O Porque conversou com juristas sobre os projetos e pesquisou sobre as decisões judiciais envolvendo ordenamento de despesas por parte dos secretários municipais. O tema é controverso, mas a visão majoritária no meio jurídico é que o prefeito pode passar a função de ordenador de despesas para os secretários. No entanto, ele não se livra da responsabilidade em caso de irregularidades, embora em algumas ações a Justiça tenha dado ganho de causa ao prefeito que provou não ter conhecimento sobre ilegalidades cometidas pelos secretários. Na prática, o prefeito Manga pode ter achado uma brecha na lei para encontrar culpados, que não ele, em eventuais novos escândalos de corrupção.

O que dizem os projetos

Abrindo a ordem do dia das sessões extras, a Câmara discute o Projeto de Emenda à Lei Orgânica nº 11/2022, de autoria do Executivo, que altera a redação do inciso XXI, do artigo 61, da Lei Orgânica do Município de Sorocaba, que trata das atribuições do prefeito municipal quanto aos atos relativos à ordenação de despesas e pagamentos. O projeto de lei altera a redação do para que os secretários municipais possam “praticar os atos licitatórios e contratuais previstos na legislação, bem como autorizar as despesas de suas respectivas secretarias e programas envolvidos com estas”.

Atualmente, o artigo 61 da Lei Orgânica, em seu inciso XXI, diz que é competência privativa do prefeito “superintender a arrecadação dos tributos e preços, bem como a guarda e a aplicação da receita, autorizando as despesas e os pagamentos, dentro das disponibilidades orçamentárias ou dos créditos autorizados pela Câmara”. A nova redação proposta se resume a dizer: “…superintender a arrecadação dos tributos e dos preços dos serviços públicos serviços públicos, bem como a guarda e a aplicação da receita”, excluindo, portanto, a parte que fala da autorização de despesas e pagamentos por parte do prefeito municipal.

Já o Projeto de Lei nº 371/2022, também de autoria do Executivo, altera a redação e inclui dispositivos na Lei nº 12.473, de 23 de dezembro de 2021, que dispõe sobre a reorganização da estrutura administrativa da Prefeitura de Sorocaba.
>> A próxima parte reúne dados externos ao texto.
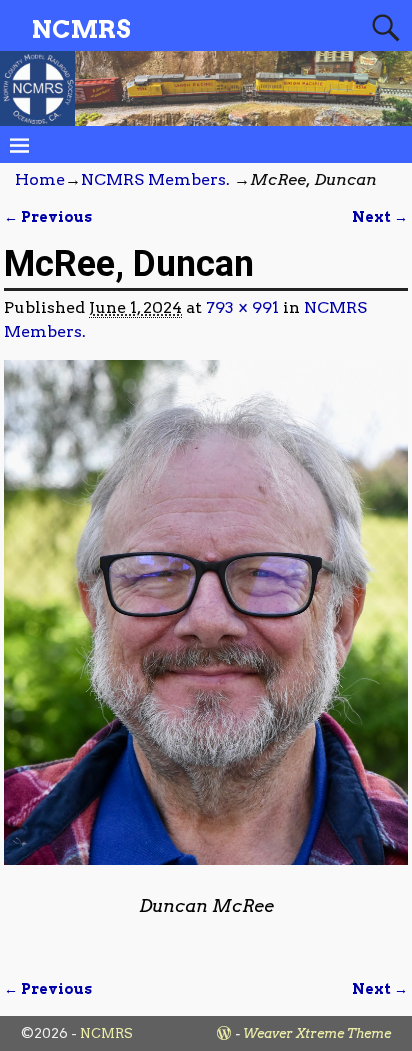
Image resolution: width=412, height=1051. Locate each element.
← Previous (48, 217)
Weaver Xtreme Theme (317, 1033)
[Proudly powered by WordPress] (224, 1033)
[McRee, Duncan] (206, 624)
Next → (380, 217)
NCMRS (81, 29)
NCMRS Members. (155, 179)
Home (40, 179)
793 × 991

O projeto é um desdobramento da alteração proposta no artigo 61 da Lei Orgânica do Município e tem como objetivo descentralizar a ordenação de despesas das Secretarias Municipais de Sorocaba, atribuindo aos secretários municipais a competência para praticar atos licitatórios e contratuais previstos na legislação, bem como autorizar despesas de suas respectivas secretarias e programas envolvidos.

Nos dois projetos, o prefeito Rodrigo Manga evoca o artigo 37 da Constituição para justificar as propostas. O artigo trata do “princípio da eficiência” governamental e, segundo Manga, “nada mais eficiente para a administração pública que permitir que a função de ordenador de despesas seja exercida pelas pessoas que se encontram em melhores condições para desenvolver esta competência”.

Os dois projetos foram encaminhados pelo prefeito com pedido de votação urgente e, embora controversos, devem ser aprovados, já que Manga possui uma ampla base aliada na Câmara.